The position of the parents is that of authority figures; they know better than the children, primarily because they are older. When asked whether the adults listen to them, Güldan responds: „Yes, when it is needed. We listen to each other. They do not do the things that we want but the things that are important.” Gözal answers the same question with a rhetorical question: “Should you listen to a person who is young/a child?” In the eyes of the girls, the principle of seniority legitimizes the social practices of the parents and constitutes the basis of their societal-generational status. The symbolic representation of parental status is not love but obedience and respect. Obedience and respect are intertwined; their power arises from a diffuse fear of what might happen – a fear associated with not being the parents’ equal but rather younger and thus less knowledgeable. When the Azerbaijani interviewer asks whether the girls would like to change their dads – because dads can be so strict – Aytaj says no. “You love him as he is”, the interviewer adds and Aytaj says: “We are accustomed to him as he is.” This turn of phrase – being accustomed to the father’s ways – reflects „the sense of one’s place“(Bourdieu et al., 1997, pp. 24). This acceptance of their own asymmetric social positioning has the consequence that the girls neither question nor evaluate the father’s practices. Bühler-Niederberger uses Bourdieu’s (1984) notion of complicity (= competent compliance) to show how power and hegemony function in structures like the generational order (Bühler-Niederberger 2020, p. 238). Social actors internalize such structures; they accept them and, indeed, cooperate in their constant construction and reconstruction. They benefit from subjecting themselves to them. Bühler-Niederberger writes: “There are achievements that go beyond mere adapting, they consist in awareness of desired social arrangements, in taking on what seems to be one’s own part to play in them, and in “satisfaction” with arrangements thus made complete” (ibid.: 2020, p. 238). The following interview segment also concerns this satisfaction and well-being based on complicity (competent compliance) with social structures and one’s own positioning in them. When asked why it is important to respect adults, Aytaj responds: “Because they are our adults…If we didn’t respect them, we would feel bad…Why have we done it?”

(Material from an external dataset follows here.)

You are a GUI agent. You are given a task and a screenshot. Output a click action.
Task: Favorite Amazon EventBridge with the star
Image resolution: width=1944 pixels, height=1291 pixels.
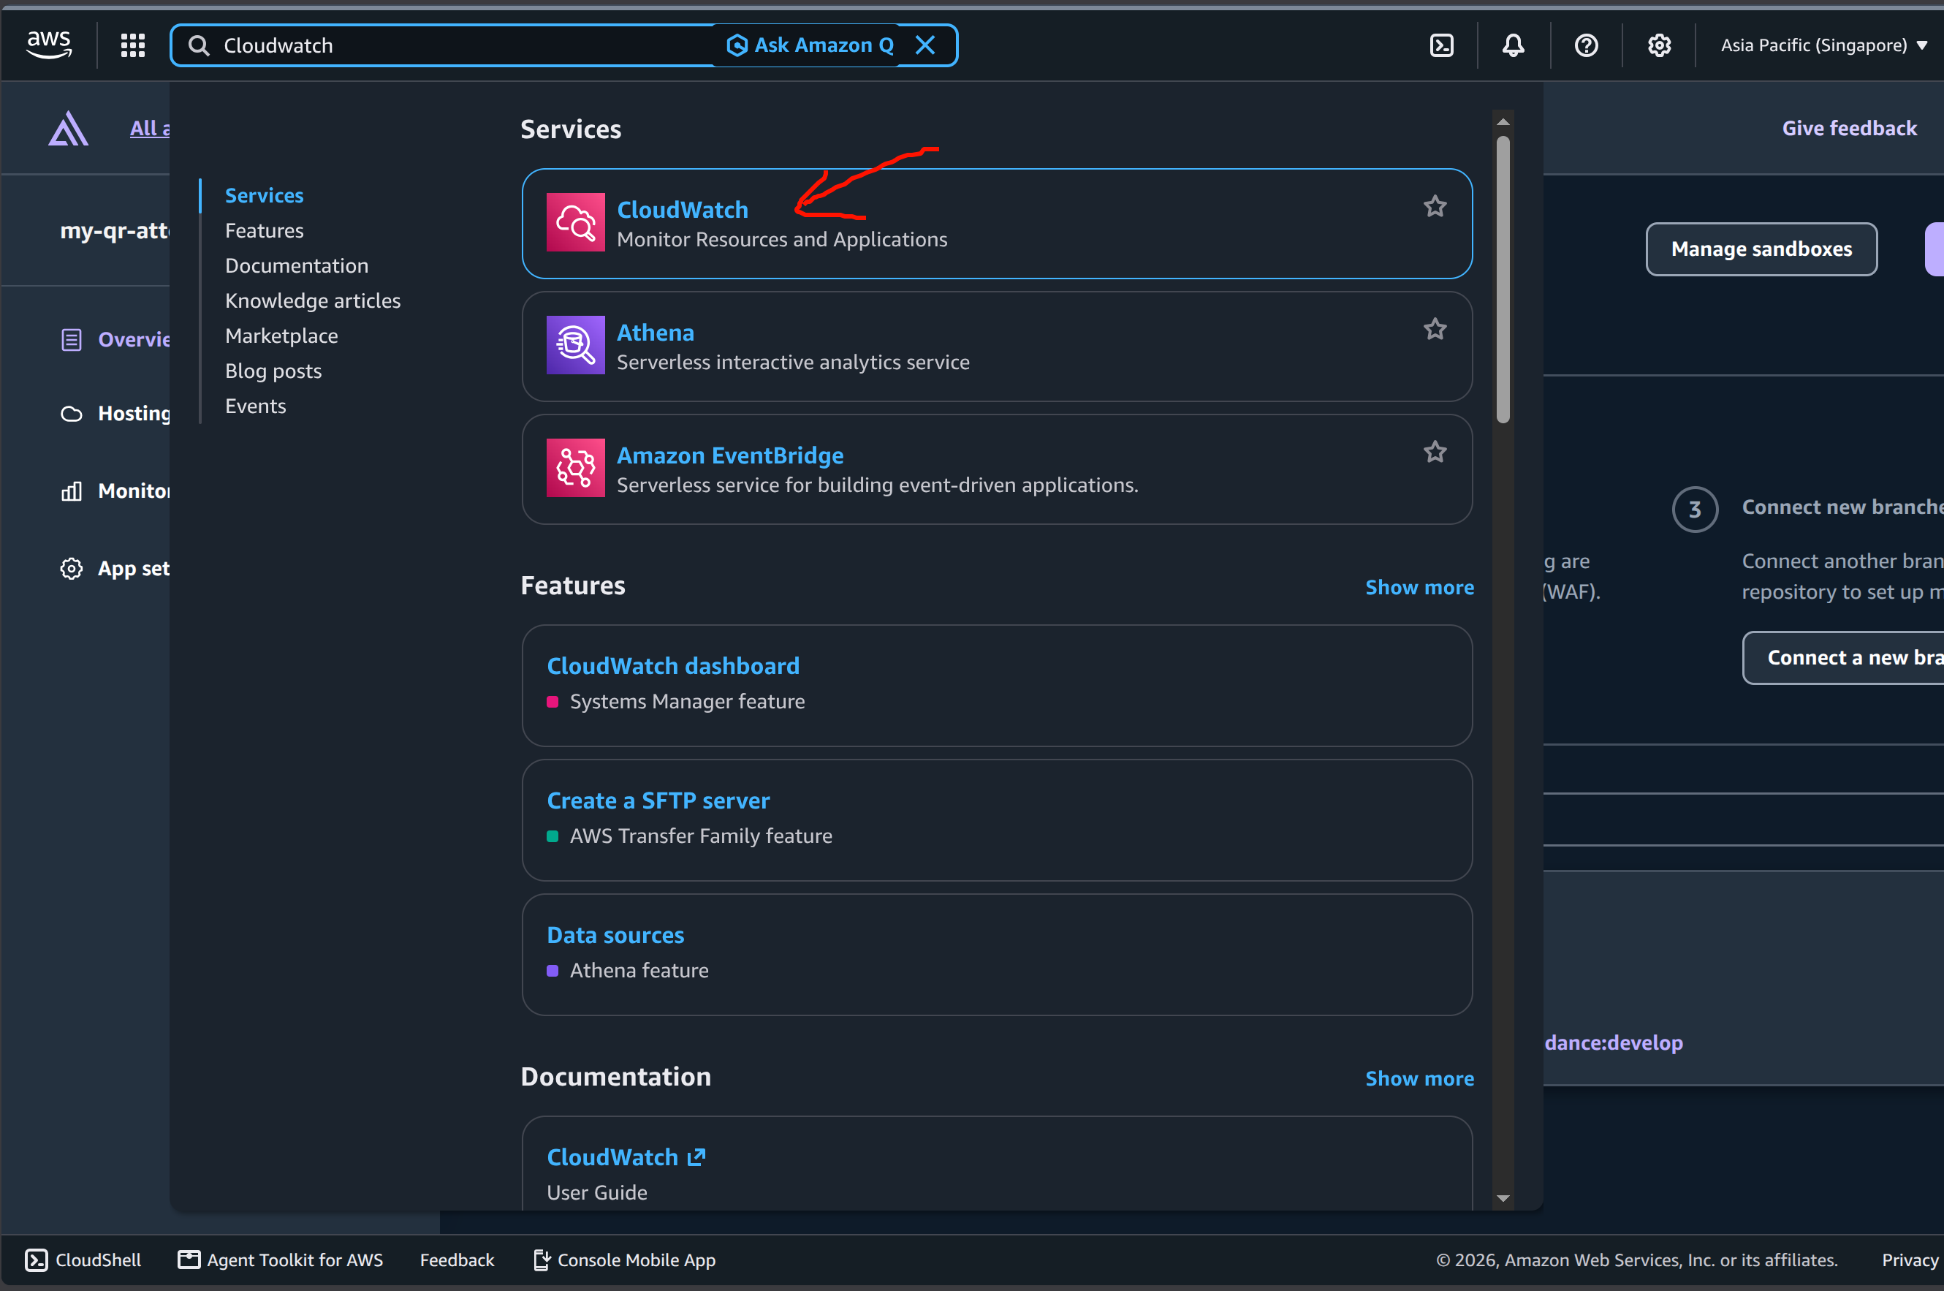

Feeling bad, as mentioned by Aytaj, is seen as the child’s failure to fulfill her moral and legal obligation to be respectful and obedient toward the adults (Güldan’s statement that they “often don’t listen to adults” can be interpreted in a similar way). What emerges here is the “part the child is meant to play”, in Bühler-Niederberger’s words. The children are aware of this and want to comply. The question “why would we do it?” reflects awareness of a moral failure, of breaking the rules. Correspondingly, “feeling good about oneself” (satisfaction/well-being) is associated with meeting obligations and adhering to rules (such as showing respect by listening to the parents). Güldan, too, associated listening to the parents with being happy when she says “They [parents] give us happiness – they make us happy – and we have to listen to them.” Parents – and on occasion the entire family – emerge as guarantors of well-being. This sometimes appears imperative, for instance when Elizaveta talks about her father and what he expects of her: “My father never risks leaving me in a difficult situation. Never lets me feel strange […] and he always makes sure that I feel good and never lets me feel bad. He always says that I’ve got to feel well and I always do feel well.

5 Family Based Generational Order, Irritations, and Compliance as Existential Dependency of the Child

Parents’ entitlement to respect and obedience is rarely questioned, even when the children recognize that parents make mistakes, and speak out about it. The interview with Raqsana and Lala revolves around the issue of whether parents listen to their children. Raqsana says: “They do without listening to us (.) As if they don’t even think about our opinion. As if it’s enough that they have their opinion (.).” Lala agrees and adds that children are not believed. When Raqsana then says that they are too little and don’t know anything yet, Lala seems to have enough and says abruptly to the interviewer that she does not want to talk about this or about her mother anymore. She adds that even if her mother treated her wrongly, she does not want to think about that now. When the interviewer asks whether it would not be nice to talk about her mother behind her back, Lala replies: “I also never want to stay/to be left without my mum and dad.” Lala’s retreat from this conversation is not surprising, given the specific vulnerability of children as generationally subordinate and dependent on adults for their societal and legal position (Andresen et al., 2001; Bühler-Niederberger, 2020, p. 244) and especially in a society where family is central and where there are hardly any alternatives to family for belonging and shelter (Hunner-Kreisel, 2013). The sudden remark of never wanting to lose mother or father reveals Lala’s fundamental fear of losing the one place of belonging she has in her life. This fear may be aggravated by Lala’s position as IDPFootnote 4 and her experience of escape and displacement. Against this background, “speaking ill” of mother or parents is, for Lala, out of the question.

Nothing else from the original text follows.